* Material:
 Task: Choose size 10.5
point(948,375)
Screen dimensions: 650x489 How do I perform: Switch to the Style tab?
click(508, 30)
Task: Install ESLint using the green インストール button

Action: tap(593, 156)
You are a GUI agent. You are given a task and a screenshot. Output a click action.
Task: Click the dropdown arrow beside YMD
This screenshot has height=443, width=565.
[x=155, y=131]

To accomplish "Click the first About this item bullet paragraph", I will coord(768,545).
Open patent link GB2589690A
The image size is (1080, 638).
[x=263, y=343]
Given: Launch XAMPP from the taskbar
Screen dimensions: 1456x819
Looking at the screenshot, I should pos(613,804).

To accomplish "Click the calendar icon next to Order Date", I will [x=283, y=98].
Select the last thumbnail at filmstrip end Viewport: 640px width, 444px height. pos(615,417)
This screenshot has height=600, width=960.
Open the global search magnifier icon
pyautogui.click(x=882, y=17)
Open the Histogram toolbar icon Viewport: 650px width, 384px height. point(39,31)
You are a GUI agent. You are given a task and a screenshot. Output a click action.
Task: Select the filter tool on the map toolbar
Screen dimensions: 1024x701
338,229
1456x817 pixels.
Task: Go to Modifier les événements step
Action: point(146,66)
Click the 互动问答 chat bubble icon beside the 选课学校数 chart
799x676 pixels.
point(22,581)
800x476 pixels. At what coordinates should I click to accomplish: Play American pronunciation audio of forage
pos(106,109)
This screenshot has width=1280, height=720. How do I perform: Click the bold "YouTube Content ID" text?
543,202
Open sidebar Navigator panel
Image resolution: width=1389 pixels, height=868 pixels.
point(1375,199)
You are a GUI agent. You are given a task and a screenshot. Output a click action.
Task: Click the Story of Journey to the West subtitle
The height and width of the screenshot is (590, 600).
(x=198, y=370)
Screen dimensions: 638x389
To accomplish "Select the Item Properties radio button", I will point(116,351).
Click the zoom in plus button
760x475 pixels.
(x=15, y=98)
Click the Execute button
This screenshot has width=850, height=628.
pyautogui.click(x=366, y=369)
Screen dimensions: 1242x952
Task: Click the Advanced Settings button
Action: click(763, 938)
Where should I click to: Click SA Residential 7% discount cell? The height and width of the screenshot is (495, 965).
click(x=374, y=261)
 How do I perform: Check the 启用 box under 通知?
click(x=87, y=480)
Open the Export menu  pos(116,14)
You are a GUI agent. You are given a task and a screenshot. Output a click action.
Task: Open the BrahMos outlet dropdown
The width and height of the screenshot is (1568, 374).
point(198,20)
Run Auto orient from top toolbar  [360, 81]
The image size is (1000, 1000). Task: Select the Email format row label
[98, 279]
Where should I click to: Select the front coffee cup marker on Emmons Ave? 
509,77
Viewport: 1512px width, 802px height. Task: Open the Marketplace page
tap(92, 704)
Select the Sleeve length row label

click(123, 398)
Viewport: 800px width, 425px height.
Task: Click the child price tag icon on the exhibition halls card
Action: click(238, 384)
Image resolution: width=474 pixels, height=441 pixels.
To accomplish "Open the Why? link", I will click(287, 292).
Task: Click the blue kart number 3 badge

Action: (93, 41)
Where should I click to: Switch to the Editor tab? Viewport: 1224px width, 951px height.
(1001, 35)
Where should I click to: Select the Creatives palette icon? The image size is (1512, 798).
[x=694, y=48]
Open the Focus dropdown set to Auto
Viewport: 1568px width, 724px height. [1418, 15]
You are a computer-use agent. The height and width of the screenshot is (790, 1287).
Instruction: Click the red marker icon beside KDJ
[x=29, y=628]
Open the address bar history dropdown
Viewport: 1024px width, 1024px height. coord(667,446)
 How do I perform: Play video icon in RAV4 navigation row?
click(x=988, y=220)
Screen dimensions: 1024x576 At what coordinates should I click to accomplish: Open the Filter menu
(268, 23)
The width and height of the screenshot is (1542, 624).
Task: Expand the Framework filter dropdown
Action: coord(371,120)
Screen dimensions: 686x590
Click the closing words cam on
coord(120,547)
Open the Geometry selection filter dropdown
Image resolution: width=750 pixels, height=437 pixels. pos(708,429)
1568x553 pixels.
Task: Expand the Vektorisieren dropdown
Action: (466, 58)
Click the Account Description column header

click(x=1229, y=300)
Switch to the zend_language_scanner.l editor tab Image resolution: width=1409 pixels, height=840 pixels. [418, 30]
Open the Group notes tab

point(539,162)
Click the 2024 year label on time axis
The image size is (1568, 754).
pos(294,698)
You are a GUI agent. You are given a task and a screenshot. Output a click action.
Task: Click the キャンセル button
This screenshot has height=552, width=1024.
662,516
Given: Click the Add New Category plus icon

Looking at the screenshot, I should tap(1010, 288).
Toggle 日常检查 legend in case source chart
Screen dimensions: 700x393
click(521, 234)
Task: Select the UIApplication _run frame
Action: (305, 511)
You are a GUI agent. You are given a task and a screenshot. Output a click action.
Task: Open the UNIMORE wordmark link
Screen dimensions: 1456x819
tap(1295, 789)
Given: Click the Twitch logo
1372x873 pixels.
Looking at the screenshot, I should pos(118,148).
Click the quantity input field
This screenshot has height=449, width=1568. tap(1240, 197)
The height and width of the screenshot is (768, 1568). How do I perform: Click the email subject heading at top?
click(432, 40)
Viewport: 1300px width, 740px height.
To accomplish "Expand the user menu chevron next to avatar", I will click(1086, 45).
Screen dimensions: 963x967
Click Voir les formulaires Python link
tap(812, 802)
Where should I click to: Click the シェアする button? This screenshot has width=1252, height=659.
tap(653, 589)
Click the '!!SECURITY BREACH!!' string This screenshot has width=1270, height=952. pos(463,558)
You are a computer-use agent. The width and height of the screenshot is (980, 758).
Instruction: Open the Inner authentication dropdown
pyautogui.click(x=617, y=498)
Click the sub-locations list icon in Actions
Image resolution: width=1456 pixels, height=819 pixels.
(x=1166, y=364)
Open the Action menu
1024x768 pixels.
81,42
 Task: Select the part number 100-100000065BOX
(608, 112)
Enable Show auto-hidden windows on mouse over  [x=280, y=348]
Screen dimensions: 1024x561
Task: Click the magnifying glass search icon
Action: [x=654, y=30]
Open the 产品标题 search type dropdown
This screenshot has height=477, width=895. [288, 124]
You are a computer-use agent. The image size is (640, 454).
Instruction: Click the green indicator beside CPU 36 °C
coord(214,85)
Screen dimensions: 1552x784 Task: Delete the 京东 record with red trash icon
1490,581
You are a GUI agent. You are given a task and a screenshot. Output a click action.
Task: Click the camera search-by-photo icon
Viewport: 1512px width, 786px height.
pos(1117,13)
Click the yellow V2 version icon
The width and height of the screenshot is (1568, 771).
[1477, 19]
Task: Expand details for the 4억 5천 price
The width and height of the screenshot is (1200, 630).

* Your task: Copy every one of the entries above word for word.

* Output of the exercise:
 Task: Choose size 10.5
point(948,375)
Screen dimensions: 650x489 How do I perform: Switch to the Style tab?
click(508, 30)
Task: Install ESLint using the green インストール button

Action: tap(593, 156)
You are a GUI agent. You are given a task and a screenshot. Output a click action.
Task: Click the dropdown arrow beside YMD
This screenshot has height=443, width=565.
[x=155, y=131]

To accomplish "Click the first About this item bullet paragraph", I will coord(768,545).
Open patent link GB2589690A
The image size is (1080, 638).
[x=263, y=343]
Given: Launch XAMPP from the taskbar
Screen dimensions: 1456x819
Looking at the screenshot, I should pos(613,804).

To accomplish "Click the calendar icon next to Order Date", I will [x=283, y=98].
Select the last thumbnail at filmstrip end Viewport: 640px width, 444px height. pos(615,417)
This screenshot has height=600, width=960.
Open the global search magnifier icon
pyautogui.click(x=882, y=17)
Open the Histogram toolbar icon Viewport: 650px width, 384px height. point(39,31)
You are a GUI agent. You are given a task and a screenshot. Output a click action.
Task: Select the filter tool on the map toolbar
Screen dimensions: 1024x701
338,229
1456x817 pixels.
Task: Go to Modifier les événements step
Action: point(146,66)
Click the 互动问答 chat bubble icon beside the 选课学校数 chart
799x676 pixels.
point(22,581)
800x476 pixels. At what coordinates should I click to accomplish: Play American pronunciation audio of forage
pos(106,109)
This screenshot has width=1280, height=720. How do I perform: Click the bold "YouTube Content ID" text?
543,202
Open sidebar Navigator panel
Image resolution: width=1389 pixels, height=868 pixels.
point(1375,199)
You are a GUI agent. You are given a task and a screenshot. Output a click action.
Task: Click the Story of Journey to the West subtitle
The height and width of the screenshot is (590, 600).
(x=198, y=370)
Screen dimensions: 638x389
To accomplish "Select the Item Properties radio button", I will point(116,351).
Click the zoom in plus button
760x475 pixels.
(x=15, y=98)
Click the Execute button
This screenshot has width=850, height=628.
pyautogui.click(x=366, y=369)
Screen dimensions: 1242x952
Task: Click the Advanced Settings button
Action: click(763, 938)
Where should I click to: Click SA Residential 7% discount cell? The height and width of the screenshot is (495, 965).
click(x=374, y=261)
 How do I perform: Check the 启用 box under 通知?
click(x=87, y=480)
Open the Export menu  pos(116,14)
You are a GUI agent. You are given a task and a screenshot. Output a click action.
Task: Open the BrahMos outlet dropdown
The width and height of the screenshot is (1568, 374).
point(198,20)
Run Auto orient from top toolbar  [360, 81]
The image size is (1000, 1000). Task: Select the Email format row label
[98, 279]
Where should I click to: Select the front coffee cup marker on Emmons Ave? 
509,77
Viewport: 1512px width, 802px height. Task: Open the Marketplace page
tap(92, 704)
Select the Sleeve length row label

click(123, 398)
Viewport: 800px width, 425px height.
Task: Click the child price tag icon on the exhibition halls card
Action: click(238, 384)
Image resolution: width=474 pixels, height=441 pixels.
To accomplish "Open the Why? link", I will click(287, 292).
Task: Click the blue kart number 3 badge

Action: (93, 41)
Where should I click to: Switch to the Editor tab? Viewport: 1224px width, 951px height.
(1001, 35)
Where should I click to: Select the Creatives palette icon? The image size is (1512, 798).
[x=694, y=48]
Open the Focus dropdown set to Auto
Viewport: 1568px width, 724px height. [1418, 15]
You are a computer-use agent. The height and width of the screenshot is (790, 1287).
Instruction: Click the red marker icon beside KDJ
[x=29, y=628]
Open the address bar history dropdown
Viewport: 1024px width, 1024px height. coord(667,446)
 How do I perform: Play video icon in RAV4 navigation row?
click(x=988, y=220)
Screen dimensions: 1024x576 At what coordinates should I click to accomplish: Open the Filter menu
(268, 23)
The width and height of the screenshot is (1542, 624).
Task: Expand the Framework filter dropdown
Action: coord(371,120)
Screen dimensions: 686x590
Click the closing words cam on
coord(120,547)
Open the Geometry selection filter dropdown
Image resolution: width=750 pixels, height=437 pixels. pos(708,429)
1568x553 pixels.
Task: Expand the Vektorisieren dropdown
Action: (466, 58)
Click the Account Description column header

click(x=1229, y=300)
Switch to the zend_language_scanner.l editor tab Image resolution: width=1409 pixels, height=840 pixels. [418, 30]
Open the Group notes tab

point(539,162)
Click the 2024 year label on time axis
The image size is (1568, 754).
pos(294,698)
You are a GUI agent. You are given a task and a screenshot. Output a click action.
Task: Click the キャンセル button
This screenshot has height=552, width=1024.
662,516
Given: Click the Add New Category plus icon

Looking at the screenshot, I should tap(1010, 288).
Toggle 日常检查 legend in case source chart
Screen dimensions: 700x393
click(521, 234)
Task: Select the UIApplication _run frame
Action: (305, 511)
You are a GUI agent. You are given a task and a screenshot. Output a click action.
Task: Open the UNIMORE wordmark link
Screen dimensions: 1456x819
tap(1295, 789)
Given: Click the Twitch logo
1372x873 pixels.
Looking at the screenshot, I should pos(118,148).
Click the quantity input field
This screenshot has height=449, width=1568. tap(1240, 197)
The height and width of the screenshot is (768, 1568). How do I perform: Click the email subject heading at top?
click(432, 40)
Viewport: 1300px width, 740px height.
To accomplish "Expand the user menu chevron next to avatar", I will click(1086, 45).
Screen dimensions: 963x967
Click Voir les formulaires Python link
tap(812, 802)
Where should I click to: Click the シェアする button? This screenshot has width=1252, height=659.
tap(653, 589)
Click the '!!SECURITY BREACH!!' string This screenshot has width=1270, height=952. pos(463,558)
You are a computer-use agent. The width and height of the screenshot is (980, 758).
Instruction: Open the Inner authentication dropdown
pyautogui.click(x=617, y=498)
Click the sub-locations list icon in Actions
Image resolution: width=1456 pixels, height=819 pixels.
(x=1166, y=364)
Open the Action menu
1024x768 pixels.
81,42
 Task: Select the part number 100-100000065BOX
(608, 112)
Enable Show auto-hidden windows on mouse over  [x=280, y=348]
Screen dimensions: 1024x561
Task: Click the magnifying glass search icon
Action: [x=654, y=30]
Open the 产品标题 search type dropdown
This screenshot has height=477, width=895. [288, 124]
You are a computer-use agent. The image size is (640, 454).
Instruction: Click the green indicator beside CPU 36 °C
coord(214,85)
Screen dimensions: 1552x784 Task: Delete the 京东 record with red trash icon
1490,581
You are a GUI agent. You are given a task and a screenshot. Output a click action.
Task: Click the camera search-by-photo icon
Viewport: 1512px width, 786px height.
pos(1117,13)
Click the yellow V2 version icon
The width and height of the screenshot is (1568, 771).
[1477, 19]
Task: Expand details for the 4억 5천 price
The width and height of the screenshot is (1200, 630).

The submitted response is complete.